Avoidance of Extortionate Credit Transactions
The liquidator or the RP may file an application for avoidance of extortionate credit transactions under section 50(1) to the NCLT. If the NCLT is satisfied that the terms of a credit transactions required exorbitant payments to be made by the corporate debtor, the NCLT may pass an order stating that:
- Restore the position as it existed prior to such transaction
- Set aside whole or part of the debt created on account of the extortionate credit transaction
- Modify the terms of transactions
- Require any person who is/ was a party to the transaction to repay any amount received by such person
- Require any security interest that was created as part of such transactions to be relinquished in favour of the liquidator or RP.
Power in Case of Malicious and Fraudulent Proceedings
Under section 65 of IBC, ‘malicious’ or ‘fraudulent’ proceedings are insolvency process or liquidation proceedings that are initiated fraudulently or with malicious intent for any reason other than for resolution or liquidation.
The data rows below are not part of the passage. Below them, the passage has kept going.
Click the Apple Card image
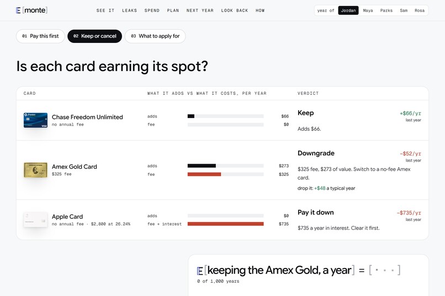The height and width of the screenshot is (296, 445). click(35, 220)
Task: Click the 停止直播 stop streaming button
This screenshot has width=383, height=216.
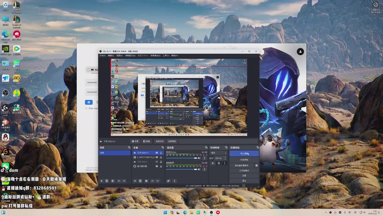Action: pyautogui.click(x=244, y=154)
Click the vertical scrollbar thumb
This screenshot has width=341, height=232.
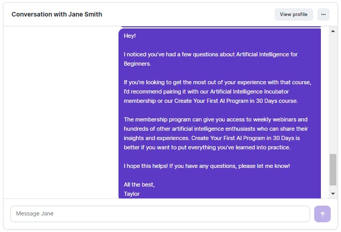pos(333,169)
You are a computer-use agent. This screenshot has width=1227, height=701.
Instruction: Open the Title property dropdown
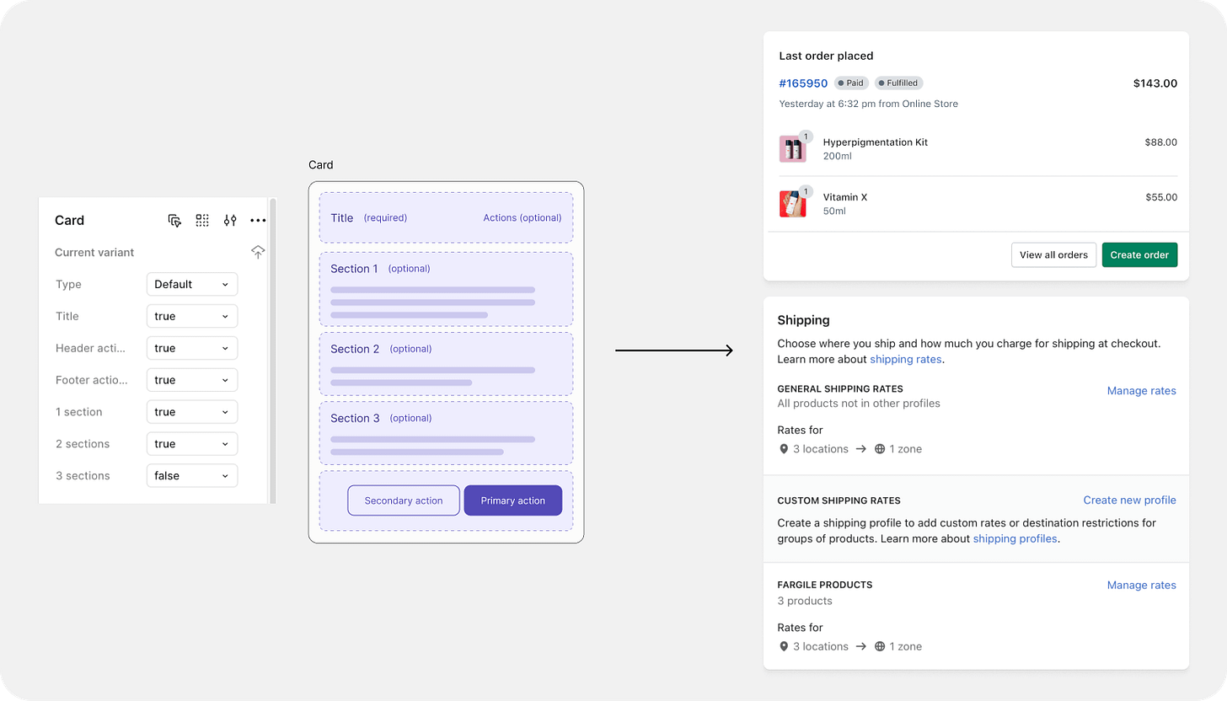[192, 316]
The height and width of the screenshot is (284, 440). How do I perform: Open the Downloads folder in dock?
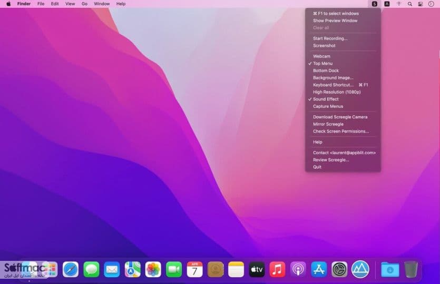[x=390, y=269]
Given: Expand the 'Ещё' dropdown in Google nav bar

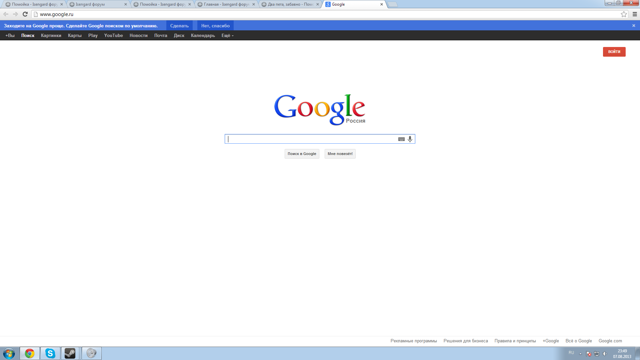Looking at the screenshot, I should pos(226,35).
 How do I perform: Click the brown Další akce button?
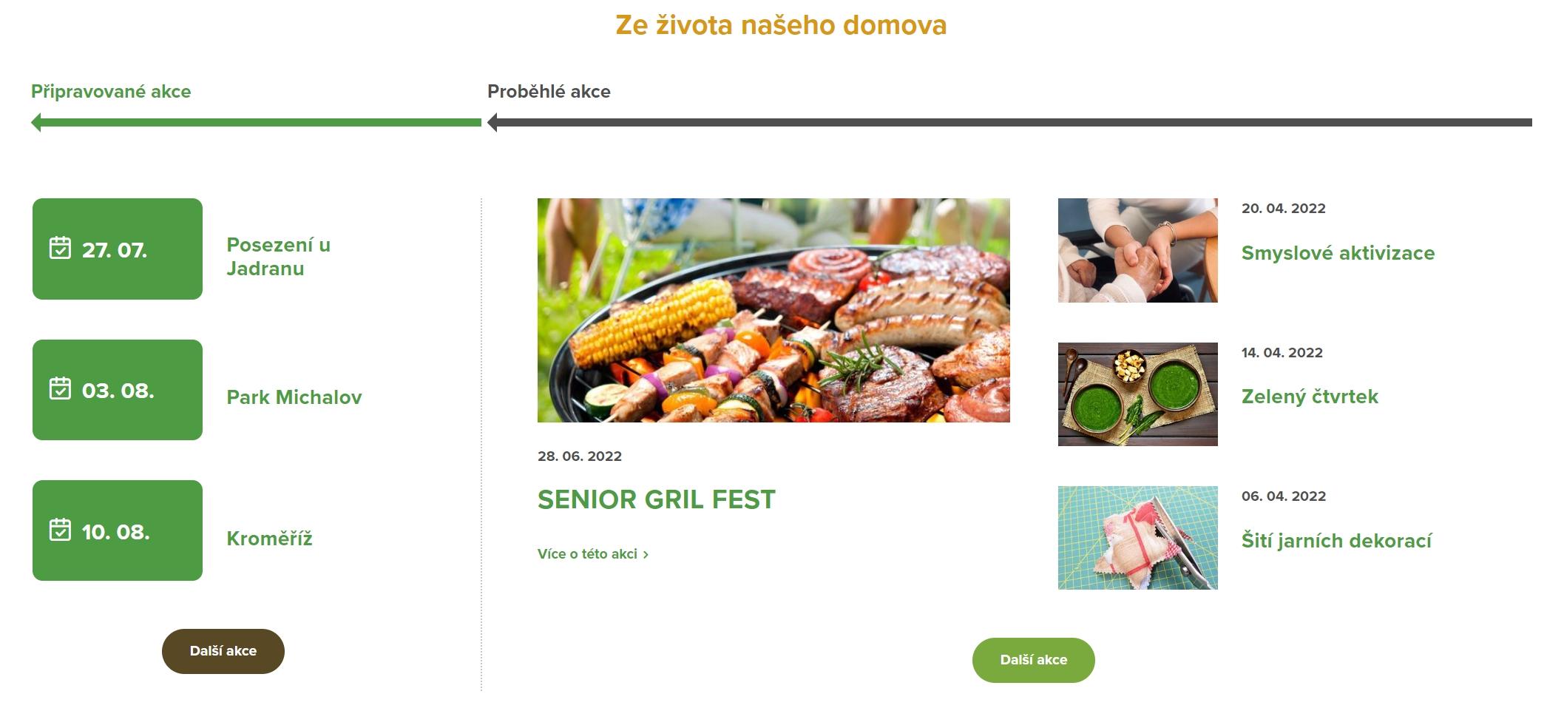coord(223,651)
In such a case, the NCLT may impose a penalty of Rs 1 lakh – Rs. 1 crore. If a person initiates voluntary liquidation with intent to defraud, the NCLT may impose a penalty of Rs 1 lakh – Rs. 1 crore. The NCLT may impose a penalty of Rs 1 lakh – Rs. 1 crore if any person initiated the pre-packaged insolvency resolution process fraudulently, with malicious intent or with the intent to defraud any person.
Power in Case of Fraudulent or Wrongful Trading
Under section 66(1) of IBC, on an application by the RP, the NCLT may make an order than any persons who during the CIRP or liquidation proceedings, found that the corporate debtor business had been carried on with the intent to defraud the corporate debtor. Hence, the NCLT may pass an order that any person who is a party to such business transactions should be liable to make contribution to the assets of the debtor or pass an order direct that a director or partners of the debtor shall be liable to make contributions to the assets of the corporate debtor as per section 66(2).
Conclusion
The Adjudicating Authority, or the NCLT, has an important role in preserving the credibility of the Insolvency and Bankruptcy Code, 2016, ensuring that there is strict adherence to the timelines, and balancing the interests of the corporate debtors, its creditors, and other stakeholders. Its role in the insolvency, bankruptcy, or liquidation proceedings is central to the implementation of IBC and resolving the financial distress of the companies as per the Insolvency and Bankruptcy Code, 2016, Companies Act, 2013, and relevant regulations.